Nul d'entre nous ne peut visionner cette tranche de notre histoire contemporaine sans un petit pincement au cœur. Nul ne peut être insensible à ce sentiment de l'inachevé et d'échec qui jonche notre histoire récente. Lucien Bouchard, à l'image de René Lévesque, incarne bien ce Québec de l'impuissance, de la résignation et de l'ambivalence tranquille. Réaction à chaud à un documentaire diffusé lundi soir dernier sur les ondes de Télé-Québec.

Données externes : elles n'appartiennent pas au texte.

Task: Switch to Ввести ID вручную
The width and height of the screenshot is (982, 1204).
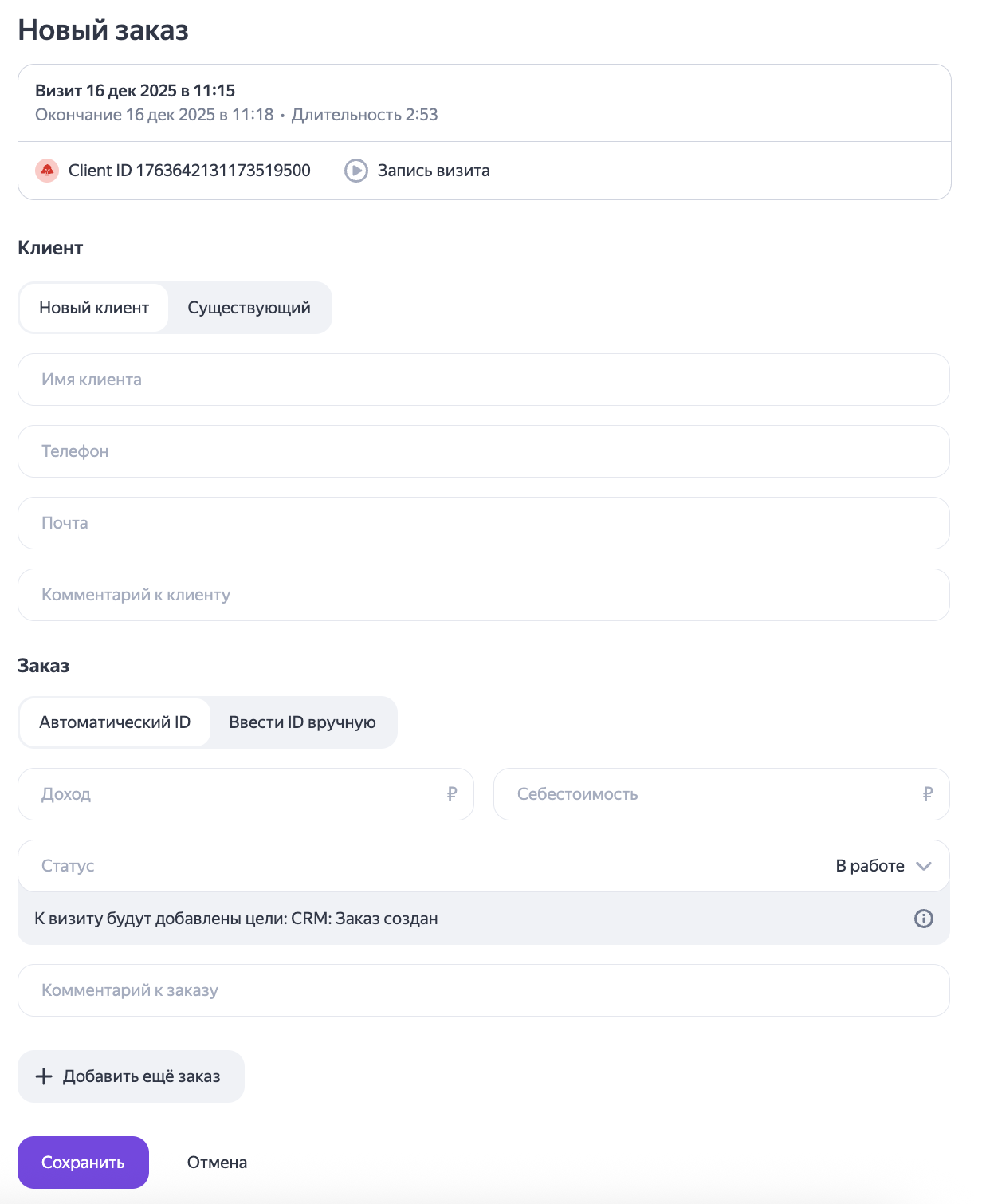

Le parcours d'un québécois
Le parcours de Lucien Bouchard ressemble à celui de nombreux québécois. Un itinéraire parsemé d'avancée et de recul, de calculs stratégiques, d'ambitions et d'élévation, mais aussi de responsabilité et de dignité. Le Québec de Lucien Bouchard commence à l'Université Laval alors qu'il voit poindre chez lui un sentiment nationaliste puissant qui est le même que celui de l'équipe de Jean Lesage qui se donne la mission de construire un État québécois. Puis, il y a eu la trudeaumanie où plusieurs ont cru que sous le leadership de Pierre Elliot Trudeau, les Québécois pourraient cesser d'être des citoyens de seconde classe et qu'ils pourraient occuper pleinement leur place au soleil dans un nouveau Canada, bilingue d'un océan à l'autre. Avec ses camarades Gérard Pelletier et Jean Marchand, Trudeau voulait que le Québec prenne toute sa place au Canada.

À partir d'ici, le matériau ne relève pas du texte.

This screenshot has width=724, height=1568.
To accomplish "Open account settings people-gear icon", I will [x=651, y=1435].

Le désenchantement d'Octobre
Puis, il y a eu la Crise d'octobre et l'emprisonnement de plein d'innocents dans un Québec occupé par les militaires et qui faisaient régner la terreur dans les rues de Montréal avec leurs mitraillettes. Nous ne pouvons que partager l'indignation de Lucien Bouchard qui demande avec raison « dans quel pays ou plutôt dans quel genre de pays emprisonnons-nous les gens sans mandat ». C'est un douloureux rappel à notre histoire. Des faits qui sont tellement cruels que l'on a plutôt préféré les oublier et les balayer sous le tapis. Voilà donc notre Lucien national redevenu souverainiste qui signe à Alma sa carte de membre du Parti Québécois et qui accompagne René Lévesque dans sa quête d'un pays. Le référendum de 1980 qui s'est traduit par la cruelle défaite de René Lévesque a eu des conséquences. Trudeau a rapatrié la constitution et enchâssé une charte des droits sans le consentement du Québec. Nos droits de légiférer sur la langue furent amoindris et nous venions de découvrir un nouveau pays gouverné par des juges.
Le courage de Mulroney
L'histoire d'un peuple prend parfois des chemins insolites. Celui du « beau risque » de René Lévesque en fut un. Le marathon de Mulroney pour réintégrer le Québec « dans l'honneur et l'enthousiasme » s'est mal terminé. Là aussi nous avons connu l'échec. Cette fois l'échec fut celui du camp des fédéralistes. Robert Bourassa et son allié et ami de l'époque Brian Mulroney furent incapables de donner au Québec un statut de société distincte et de faire du Canada une fédération plus harmonieuse et respectueuse de l'un de ses deux peuples fondateurs. Dans cet épisode aussi, Lucien Bouchard a joué un rôle de premier plan. Il fut celui qui a conseillé Brian Mulroney pour son discours de Sept-Îles et qui en a écrit l'acte de la réconciliation promise. Cela aussi s'est mal terminé tant pour le Québec que pour Lucien Bouchard. Ce fut aussi la fin d'une grande amitié pleine de tendresse entre Lucien et Brian. Mais Lucien Bouchard n'avait pas dit son dernier mot et il fonda le Bloc Québécois pour préparer le référendum à venir et défendre les intérêts du Québec.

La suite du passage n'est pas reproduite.